**Reading text**

Fisk on Saddam: A dictator created then destroyed by America

2007-01-05

Richard Moore

Original source URL:
http://news.independent.co.uk/world/fisk/article2112555.ece

Robert Fisk: A dictator created then destroyed by America
Published: 30 December 2006

Saddam to the gallows. It was an easy equation. Who could be more deserving of 
that last walk to the scaffold - that crack of the neck at the end of a rope - 
than the Beast of Baghdad, the Hitler of the Tigris, the man who murdered untold
hundreds of thousands of innocent Iraqis while spraying chemical weapons over 
his enemies? Our masters will tell us in a few hours that it is a "great day" 
for Iraqis and will hope that the Muslim world will forget that his death 
sentence was signed - by the Iraqi "government", but on behalf of the Americans 
- on the very eve of the Eid al-Adha, the Feast of the Sacrifice, the moment of 
greatest forgiveness in the Arab world.

But history will record that the Arabs and other Muslims and, indeed, many 
millions in the West, will ask another question this weekend, a question that 
will not be posed in other Western newspapers because it is not the narrative 
laid down for us by our presidents and prime ministers - what about the other 
guilty men?

No, Tony Blair is not Saddam. We don't gas our enemies. George W Bush is not 
Saddam. He didn't invade Iran or Kuwait. He only invaded Iraq. But hundreds of 
thousands of Iraqi civilians are dead - and thousands of Western troops are dead
- because Messrs Bush and Blair and the Spanish Prime Minister and the Italian 
Prime Minister and the Australian Prime Minister went to war in 2003 on a potage
of lies and mendacity and, given the weapons we used, with great brutality.

**Prompt 1**
Set down the article on Saddam word for word, from "for Iraqis and" up to and including "the Arab world.".
**Prompt 2**
Decide whether each statement agrees with the article on Saddam, and answer yes or no for each with the words of the article that settle it: (a) The death sentence was signed on the eve of the Eid al-Adha. (b) The article says George W Bush invaded Kuwait. (c) The article was published on 30 December 2006.
**Prompt 3**
Extend the article on Saddam with new text that follows on from its final sentence.

**Dataset entries**

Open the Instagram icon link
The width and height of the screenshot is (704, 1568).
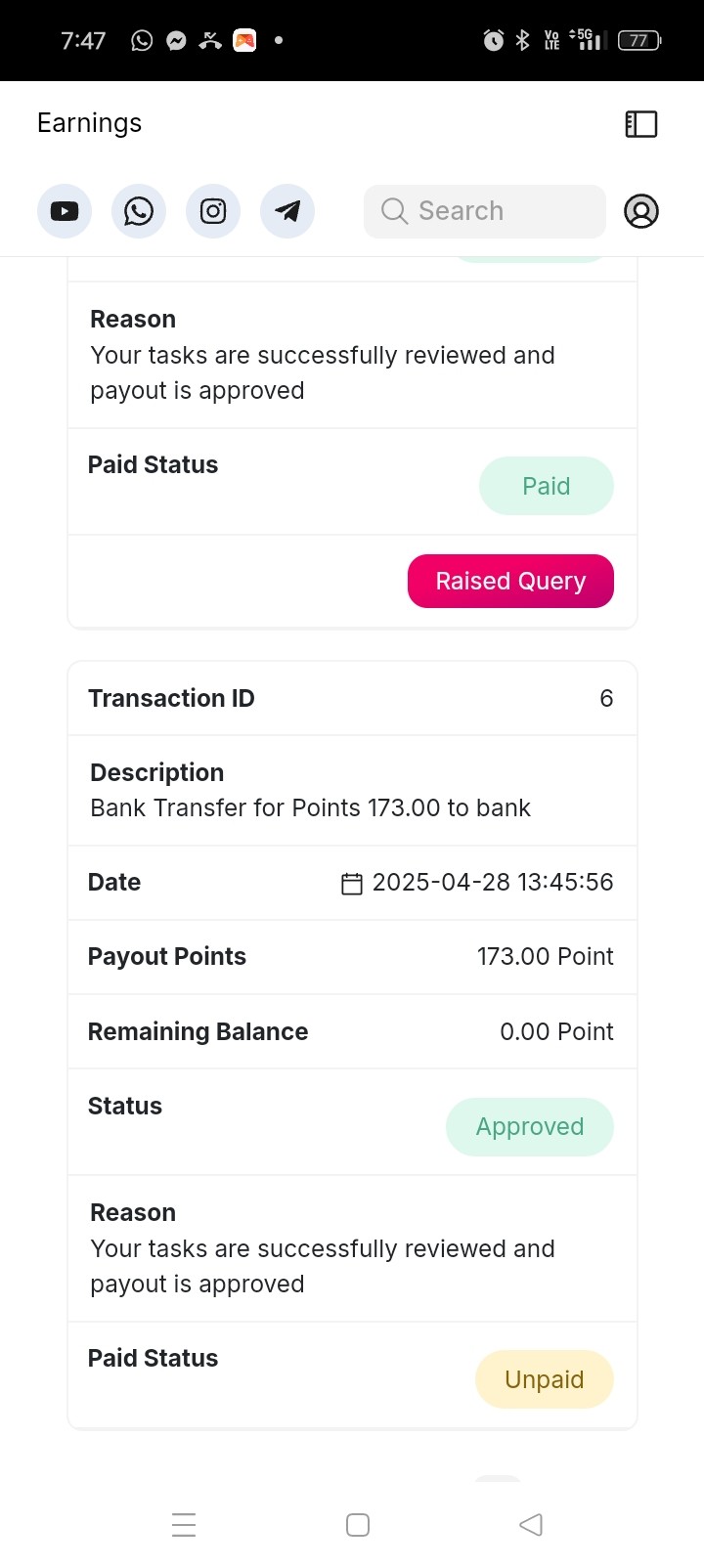pyautogui.click(x=213, y=211)
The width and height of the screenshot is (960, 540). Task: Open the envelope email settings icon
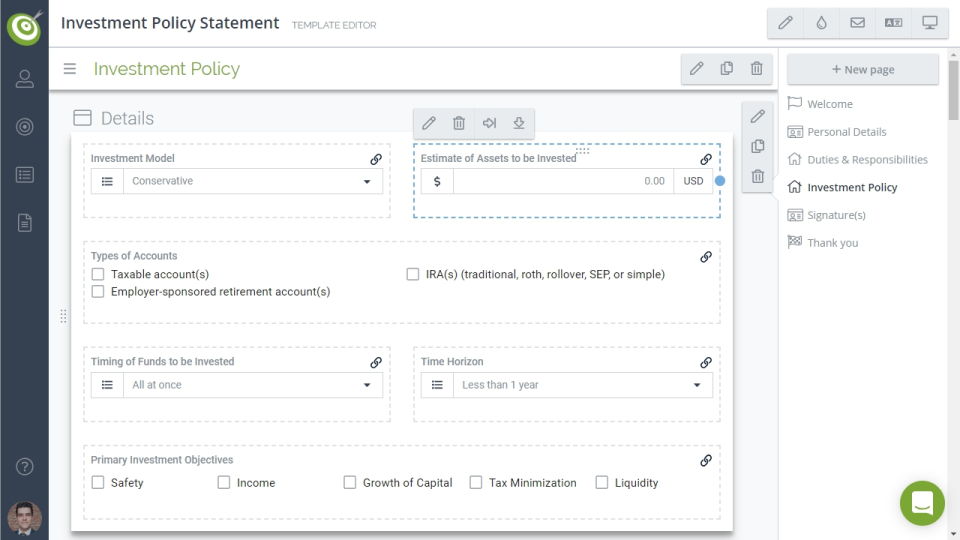point(858,23)
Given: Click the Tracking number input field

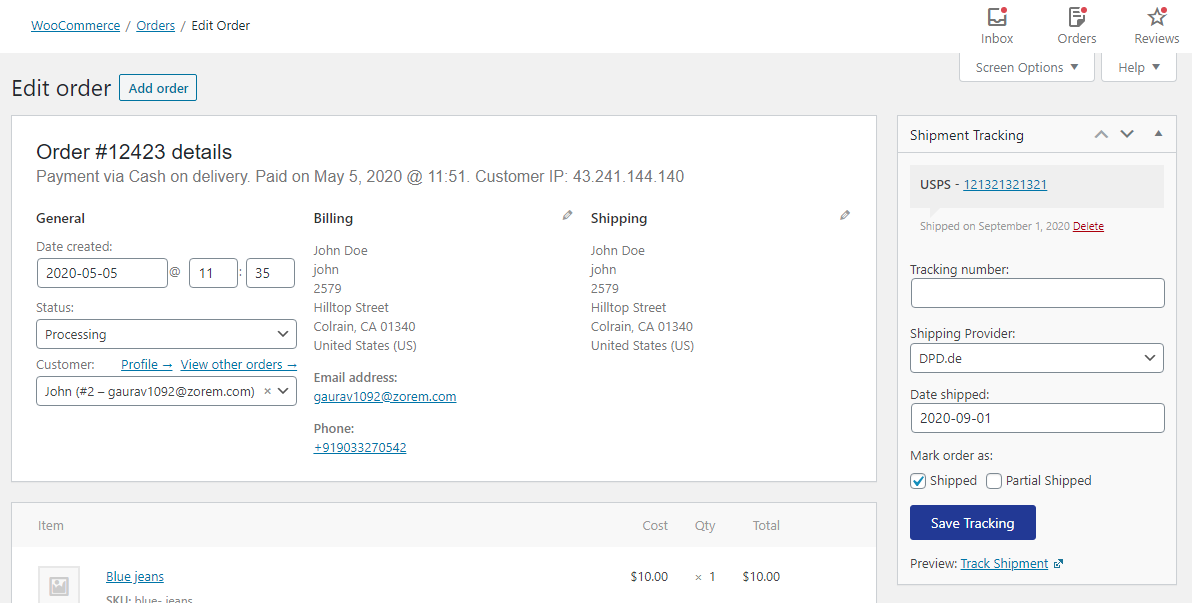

**Task output 1**
for Iraqis and will hope that the Muslim world will forget that his death 
sentence was signed - by the Iraqi "government", but on behalf of the Americans 
- on the very eve of the Eid al-Adha, the Feast of the Sacrifice, the moment of 
greatest forgiveness in the Arab world.

**Task output 2**
(a) Yes: "on the very eve of the Eid al-Adha, the Feast of the Sacrifice"
(b) No: "He didn't invade Iran or Kuwait. He only invaded Iraq."
(c) Yes: "Published: 30 December 2006"

**Task output 3**
In the aftermath of the international crimes against humanity of 2001 we have 
tortured, we have murdered, we have brutalised and killed the innocent - we have
even added our shame at Abu Ghraib to Saddam's shame at Abu Ghraib - and yet we 
are supposed to forget these terrible crimes as we applaud the swinging corpse 
of the dictator we created.

Who encouraged Saddam to invade Iran in 1980, which was the greatest war crime 
he has committed for it led to the deaths of a million and a half souls? And who
sold him the components for the chemical weapons with which he drenched Iran and
the Kurds? We did. No wonder the Americans, who controlled Saddam's weird trial,
forbad any mention of this, his most obscene atrocity, in the charges against 
him. Could he not have been handed over to the Iranians for sentencing for this 
massive war crime? Of course not. Because that would also expose our 
culpability.

And the mass killings we perpetrated in 2003 with our depleted uranium shells 
and our "bunker buster" bombs and our phosphorous, the murderous post-invasion 
sieges of Fallujah and Najaf, the hell-disaster of anarchy we unleashed on the 
Iraqi population in the aftermath of our "victory" - our "mission accomplished" 
- who will be found guilty of this? Such expiation as we might expect will come,
no doubt, in the self-serving memoirs of Blair and Bush, written in comfortable 
and wealthy retirement.

Hours before Saddam's death sentence, his family - his first wife, Sajida, and 
Saddam's daughter and their other relatives - had given up hope.

"Whatever could be done has been done - we can only wait for time to take its 
course," one of them said last night. But Saddam knew, and had already announced
his own "martyrdom": he was still the president of Iraq and he would die for 
Iraq. All condemned men face a decision: to die with a last, grovelling plea for
mercy or to die with whatever dignity they can wrap around themselves in their 
last hours on earth. His last trial appearance - that wan smile that spread over
the mass-murderer's face - showed us which path Saddam intended to walk to the 
noose.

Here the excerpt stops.